As new spikes in Covid-19 cases continue to unfold and communities seek to maintain their mitigation measures, the financial trials and tribulations created by the pandemic in condominium association and HOA communities throughout the country become ever more apparent. The continued proliferation of Covid-19 cases underscores that while many may be letting their guard down and growing fatigued as to the measures to protect against the spread of the virus, community association stakeholders should remain proactive and forward-thinking in order to best position their associations for the consequences that may arise due to the pandemic.

Some community associations have begun to experience the burdens resulting from lower collections rates caused by strains on the job market due to the pandemic.  While the exact impact on the many types of community associations may be unknown, it has been suggested that delinquency rates could exponentially increase.  In response to such expectations, we continue to suggest that community association boards and managers should continue considering the development of acceptable uniform payment plans that may be offered to those who have lost jobs and businesses.

Similarly, some have proposed that community associations should also think about postponing discretionary improvements to community amenities until late 2021 or even 2022.

Other factors, whether pandemic related or otherwise, are also expected to burden community association finances. For instance, boards of directors should take a close look at their current and projected insurance and maintenance costs.  Some communities may require more coverage, and premiums may increase due to recent hurricane and wildfire claims being encountered by the insurance industry, and some claims that are expected to be presented due to the pandemic. In addition to insurance cost increases, increased cleaning and sanitation costs are probably here to stay.

As these financial issues continue to play out in communities across the country, boards of directors should be transparent with their members about their fiscal outlook and how they are addressing it.  Some difficult decisions will probably need to be made regarding association expenses and amenities; as such, some level of community feedback could prove helpful as directors and managers navigate these unfamiliar waters.

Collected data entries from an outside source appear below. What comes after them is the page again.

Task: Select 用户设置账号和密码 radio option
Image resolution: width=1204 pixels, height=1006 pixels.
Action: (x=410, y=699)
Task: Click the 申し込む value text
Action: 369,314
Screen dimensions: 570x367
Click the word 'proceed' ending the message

Just as community residents are adjusting to life under the new normal, association directors and property managers will need to take a proactive approach to adjusting some of their financial management strategies and decisions.  By holding these discussions in the open during their board meetings and making informed choices based on reason and the counsel of highly experienced professionals, boards of directors will be able to demonstrate they are ready and able to make all the tough calls that are necessary to navigate the difficult financial straits that lie ahead.